I contribuenti che compensano crediti e imposte e presentano in ritardo il modello F24 a saldo zero possono mettersi in regola e beneficiare delle sanzioni ridotte previste dal ravvedimento operoso. Nella risoluzione n. 36/E del 20/03/17 , infatti, l’Agenzia delle Entrate chiarisce quali sono gli importi da pagare in caso di omessa o ritardata presentazione del modello F24 a saldo zero, a seconda del momento in cui il contribuente regolarizza la violazione.

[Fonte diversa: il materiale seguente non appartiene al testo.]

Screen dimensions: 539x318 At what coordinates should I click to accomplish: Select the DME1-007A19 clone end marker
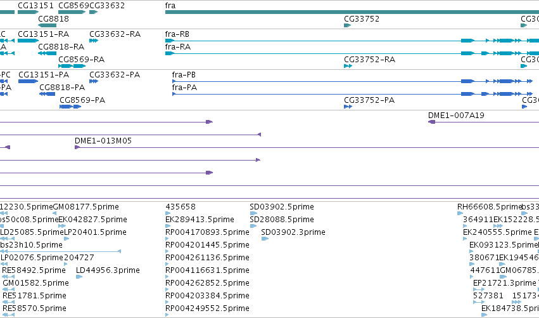(x=432, y=122)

Quando l’errore viene corretto entro 90 giorni

La sanzione prevista dalla legge per l’omessa presentazione del modello in cui si effettua la compensazione, dal primo gennaio del 2016 è in generale di 100 euro. La sanzione scende a 50 euro, però, se il ritardo non supera cinque giorni lavorativi. Pertanto, poiché in caso di ravvedimento operoso entro 90 giorni dall’omissione la sanzione si riduce di 1/9, in questa ipotesi le somme da versare saranno:

  • 5,56 euro (1/9 di 50 euro), se il modello di pagamento a saldo zero viene presentato con un ritardo non superiore a cinque giorni lavorativi;
  • 11,11 euro (1/9 di 100 euro), se il modello F24 viene presentato con un ritardo superiore a cinque giorni lavorativi ma entro novanta giorni dall’omissione;

Se l’errore viene corretto dopo 90 giorni

Se il contribuente intende regolarizzare la propria posizione con il Fisco, ma sono già trascorsi 90 giorni dalla scadenza, invece, gli importi previsti dal nuovo ravvedimento sono i seguenti:

  • 12,50 euro (1/8 di 100 euro) se la delega di pagamento a saldo zero viene presentata entro un anno dall’omissione;
  • 14,29 euro (1/7 di 100 euro) se il modello F24 a saldo zero viene presentato entro due anni dall’omissione;
  • 16,67 euro (1/6 di 100 euro) se l’F24 a saldo zero viene presentato superati i due anni dall’omissione;
  • 20 euro (1/5 di 100 euro) se il contribuente si ravvede dopo che la violazione viene constatata con un processo verbale.